My paintings reflect the urban environment around us – the people and places we don’t always see, even when looking right at them. The mundane, the everyday, the overlooked. The lonely. The homeless. The hopeless. And, the flashes of hope, of dignity, of community.

I want to use my paintings to raise $1.5 million by 2025 so that GWI has established the foundation to transform the city’s composting ambitions to introduce curbside recycling, with compost pick-up available by subscription. So, through a series of art sales and events we will transform GWI into what it is meant to be.

I appreciate your support in fulfilling these objectives:

  • Establishing GWI as the dominant Indianapolis home-grown curbside compost collection service in the region to lay the foundation for the rebirth of victory gardens and urban agriculture.

  • Establishing a networked community of urban growers to share their bounty so that no one goes hungry.  

  • To keep people engaged in composting, gardening, and home cooking as a family by supporting urban agriculture via local artist expressions, utilizing various grow system methods and design.

  • To educate and engage people in reducing their carbon footprint via natural waste management in support of urban agriculture, while also helping to create a sustainable and livable world. Crucial to this is the use of art to keep us engaged while we all learn. 

Having said all of that, buy my art. Join me on this journey. It’s going to be wonderful.

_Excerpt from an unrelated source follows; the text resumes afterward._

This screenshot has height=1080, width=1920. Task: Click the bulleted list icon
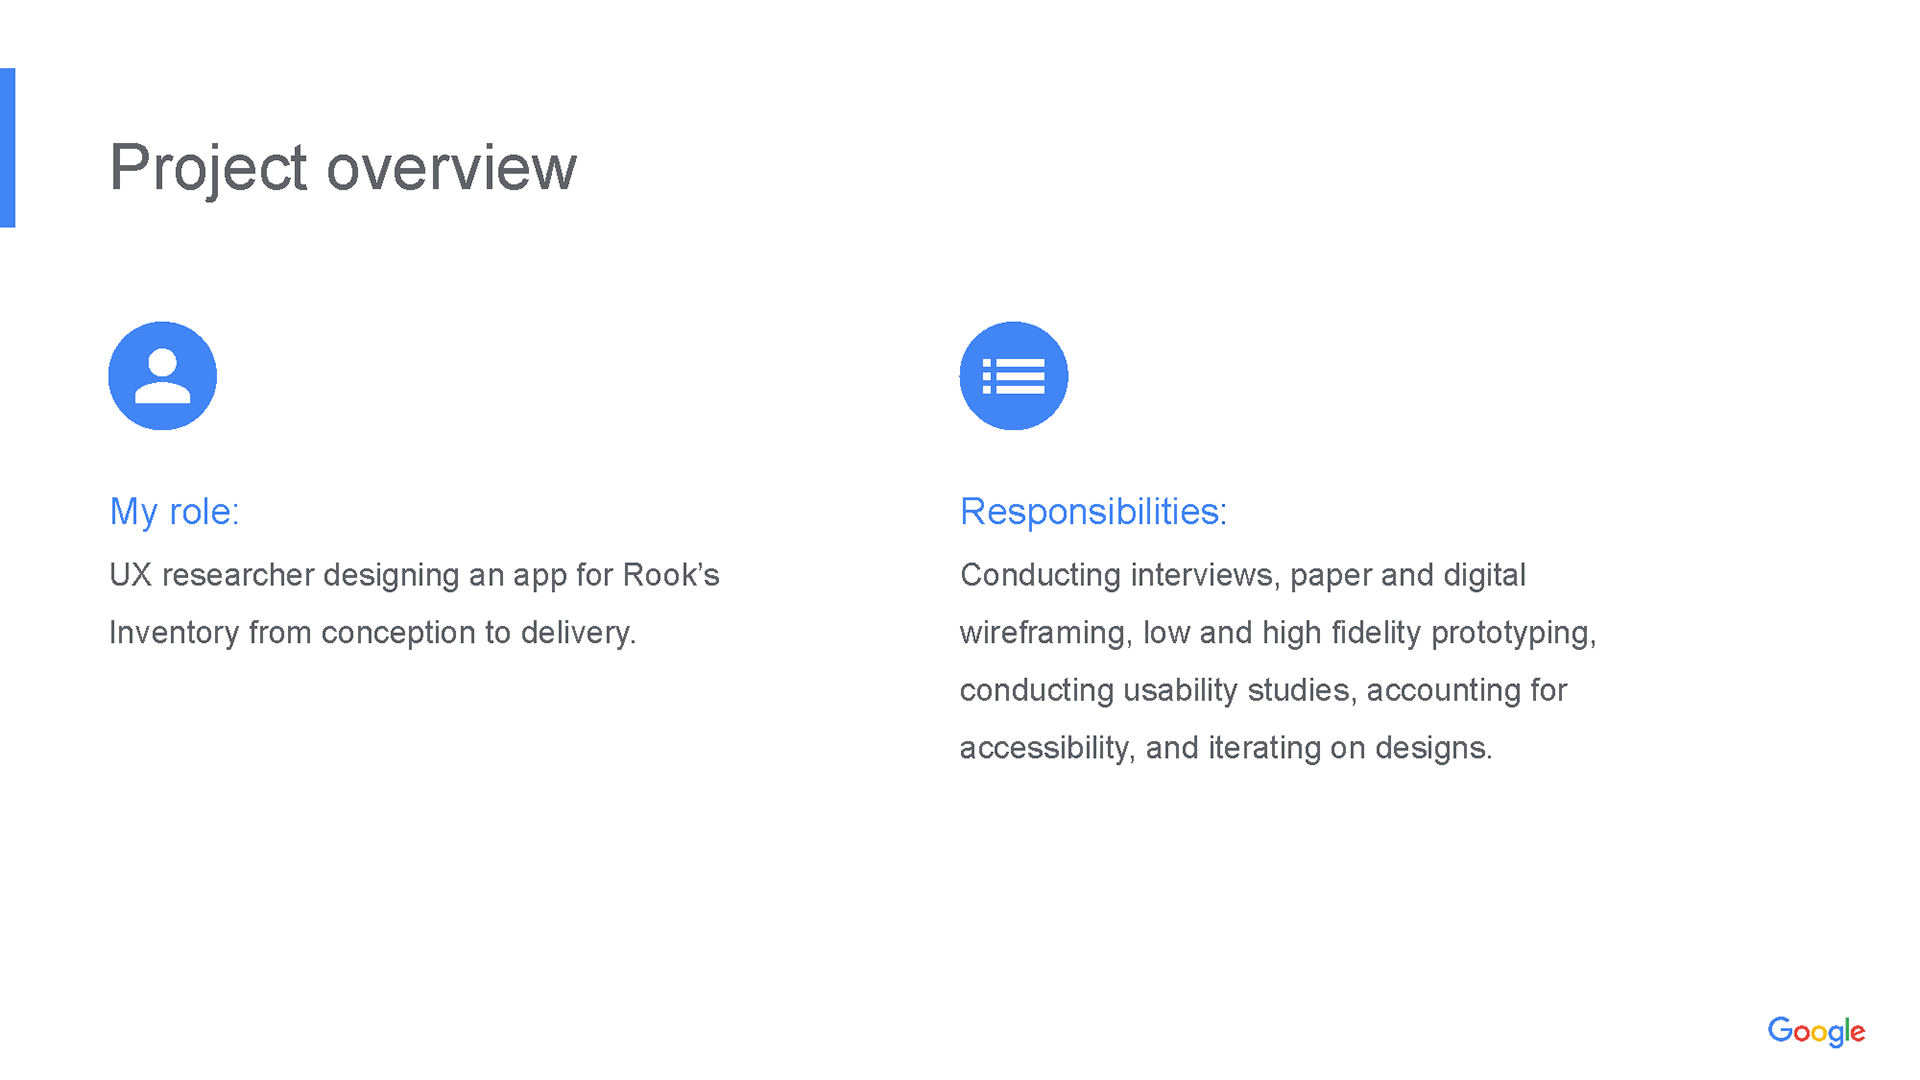tap(1014, 376)
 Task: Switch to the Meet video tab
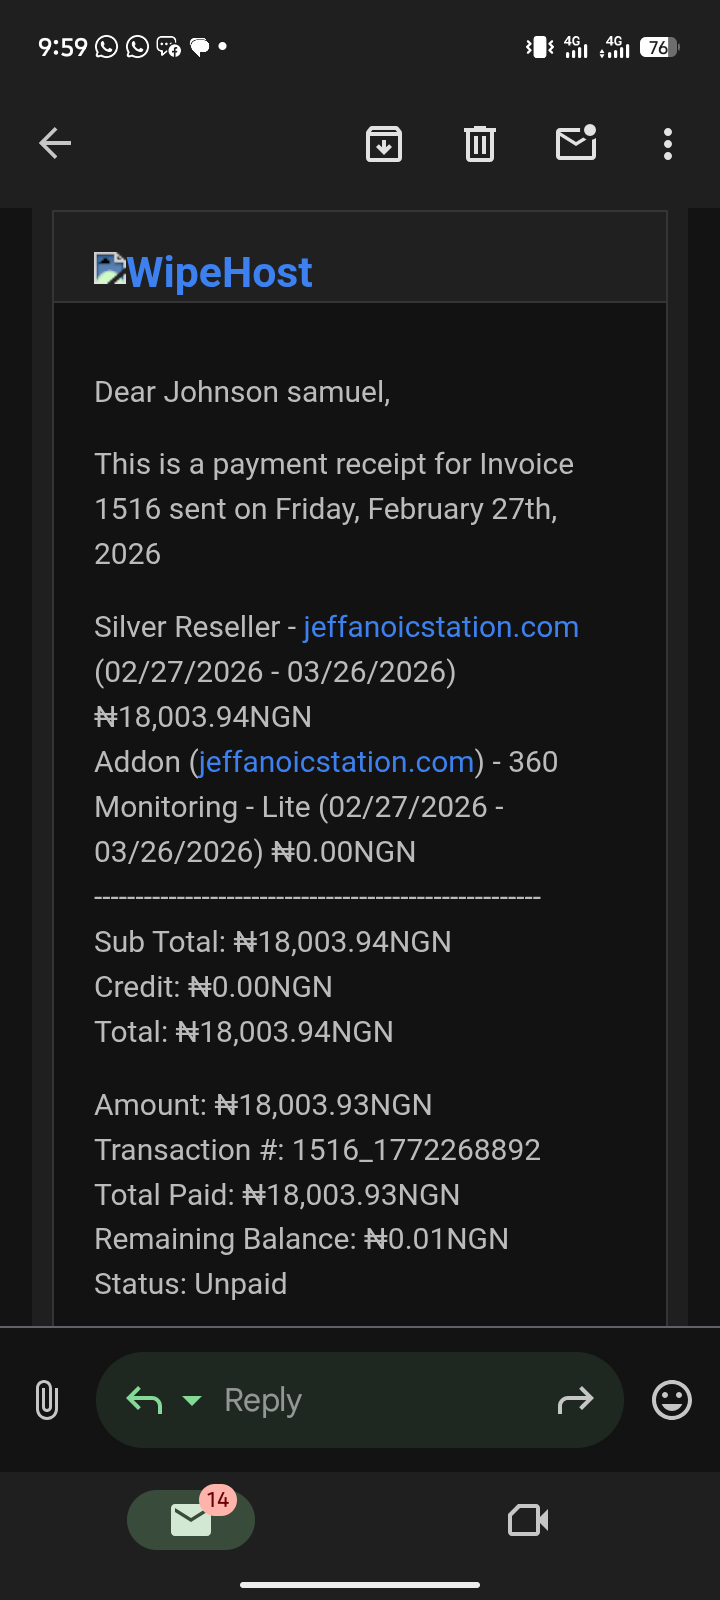(x=528, y=1521)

Visit www.gpapi.art to see what I do when I am not collecting food waste for composting.

Thank you,

Greg F. Walton, a.k.a., GPapi.

TIPS TO REDUCING FOOD WASTE

A WEEKLY GUIDE OF TIPS TO REDUCING FOOD WASTE

REDUCE, REUSE AND SAVE MONEY! 

Every day at GWI, we see food waste. We see good food and bad, and all types of compostable waste. But food waste predominates all of the other types of waste we capture. Everyone, without exception, creates food waste. Every food preparation scrap or uneaten bite is waste. Every mold covered dish hiding in the back of the refrigerator…all of it is wasted food. Our ability to compost it and grow more of it defines sustainability. But even so, and as good as that is, shouldn’t we do what we can to reduce it?  

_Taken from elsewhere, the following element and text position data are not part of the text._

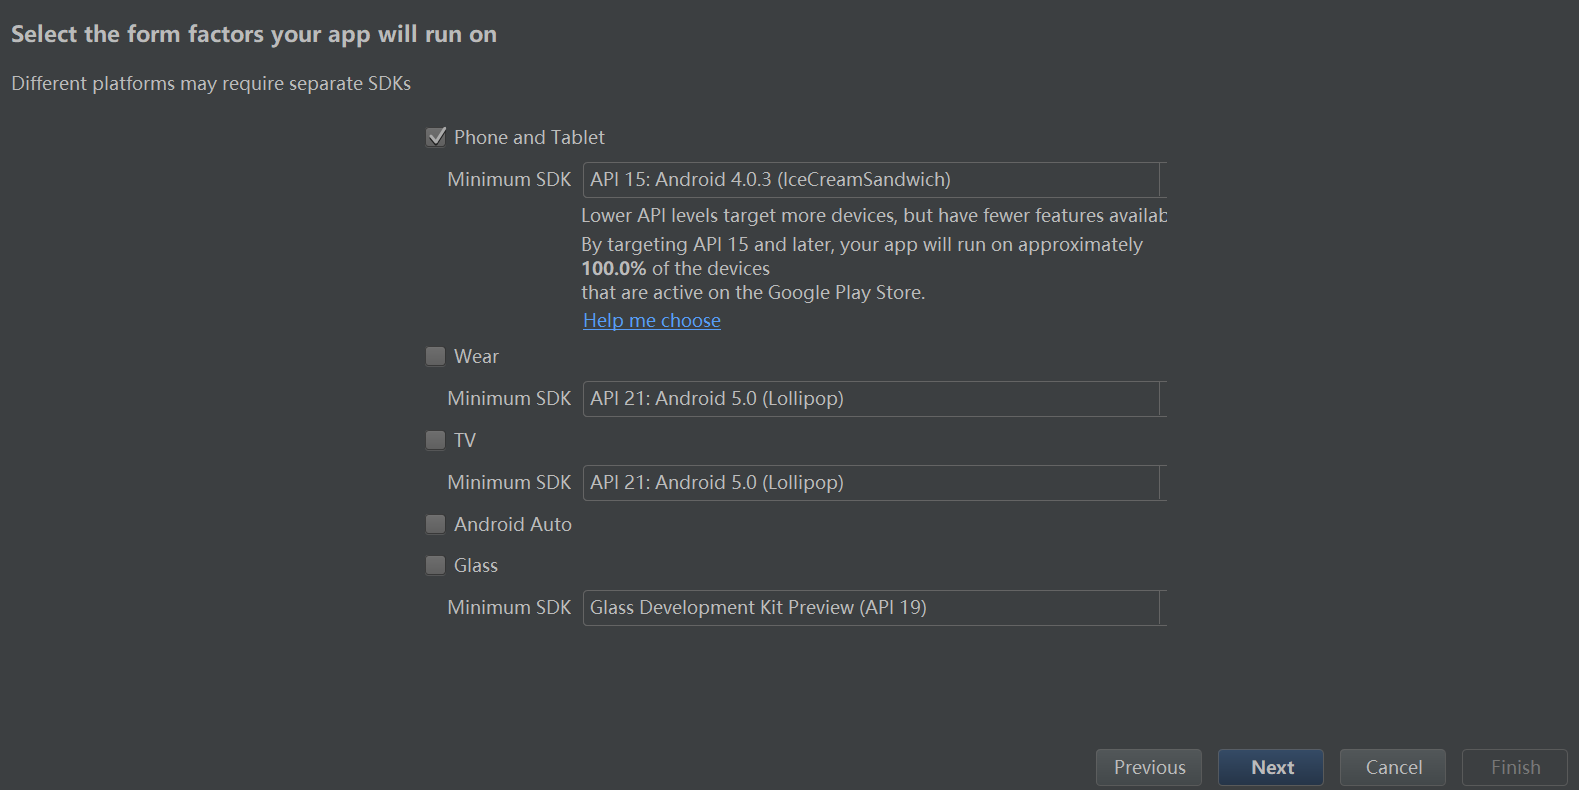Image resolution: width=1579 pixels, height=790 pixels.
Task: Expand the Glass Development Kit Preview dropdown
Action: 874,608
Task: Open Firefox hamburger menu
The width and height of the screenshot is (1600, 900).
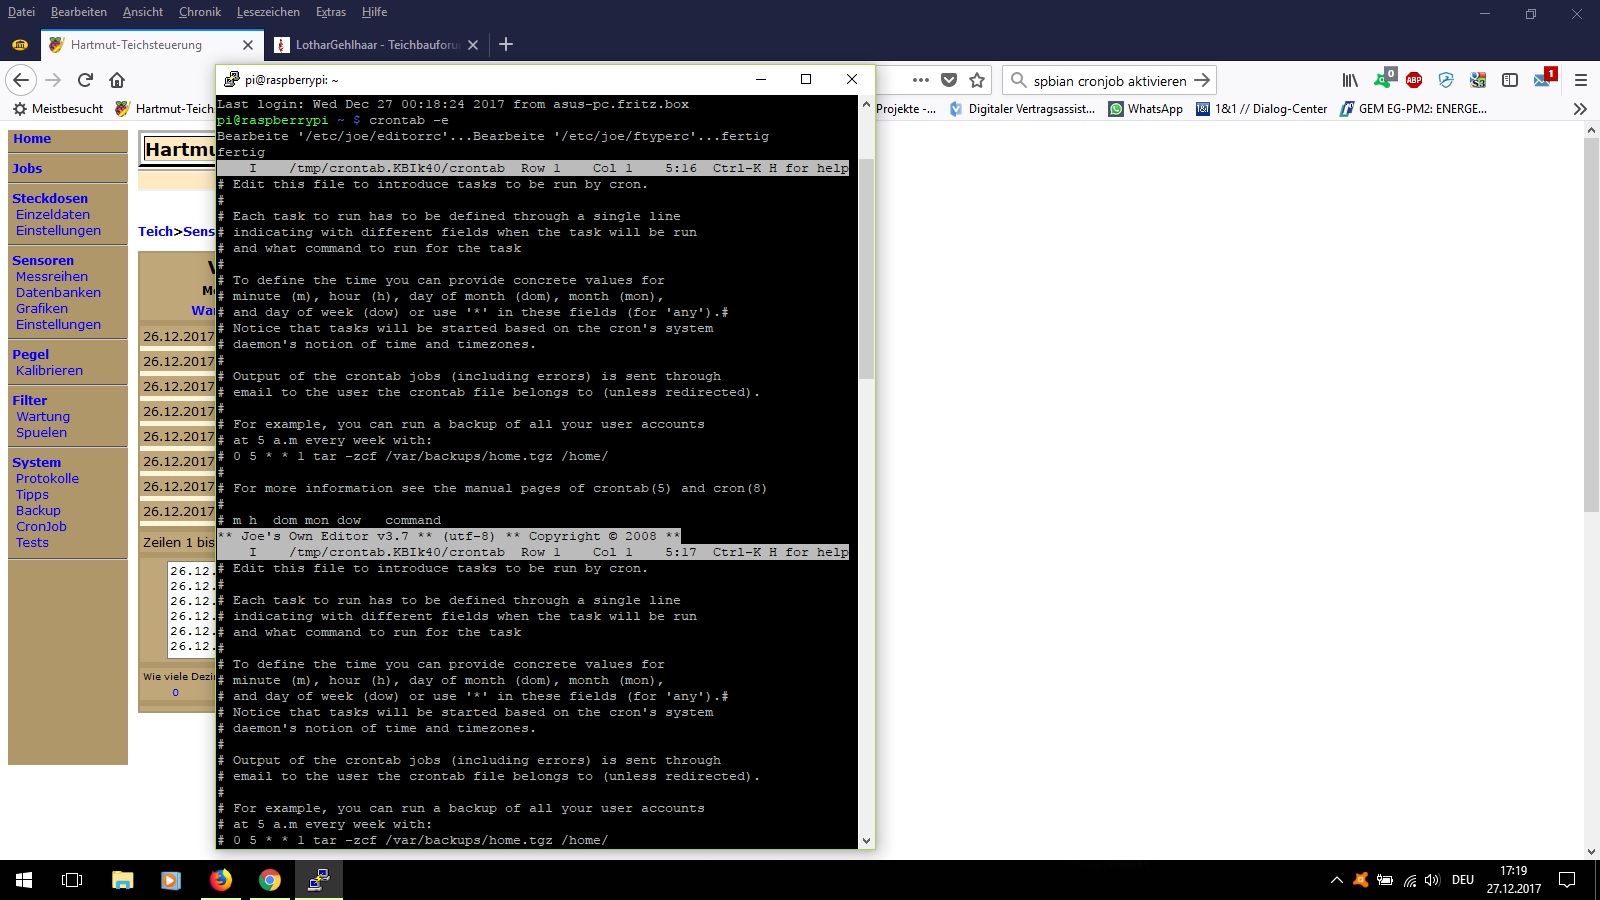Action: tap(1581, 80)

So, here’s what Green With Indy is going to do:
Every week we will publish tips on how to reduce the amount of food waste created and share our perspective on what we eat, and why and how it impacts our earth. Hopefully, you will enjoy what’s offered and share, share, share. And when in doubt, share again.

So, let’s begin with some basic benefits to reducing food waste:

It saves you money by buying less food and having less to compost.

  • Monitoring your food waste directly relates to your pocketbook. If you were a commercial kitchen, this would be called an audit. This is where evaluating your waste and assigning a $ value to it, will quickly identify how much money you are throwing away daily or weekly.

It keeps food out of landfills and reduces methane emissions. This lowers your carbon (fossil fuel) footprint. It’s the soot that oil leaves behind. Soot is not compostable.

  • The earth is blazin’, freakin’ hot and food rotting in a landfill adds methane gas, which conducts and holds more heat than carbon monoxide. Hands down, it’s the single, most important reason to reduce waste or compost what’s wasted. So, less food rotting in a landfill means less gas heating up the atmosphere. In a nutshell, life on the planet continues. A basic, right? Also, you can’t grow food in a landfill. Also relevant.

  • It conserves energy and resources. Waste-related pollution involved in the growing, manufacturing, transporting, and selling of food (not to mention hauling the food waste and then landfilling it) decreases. Conversely, increasing the number of small, locally-owned organic family farms reduces our vulnerability to corporate food systems.

  • It supports your community by providing donated untouched food that would have otherwise gone to waste and shows that we care for each other.

  • Compost through #greenwithindy. It is the last thing to do that reduces food waste. Nothing better defines sustainability…it’s the circle of life of food.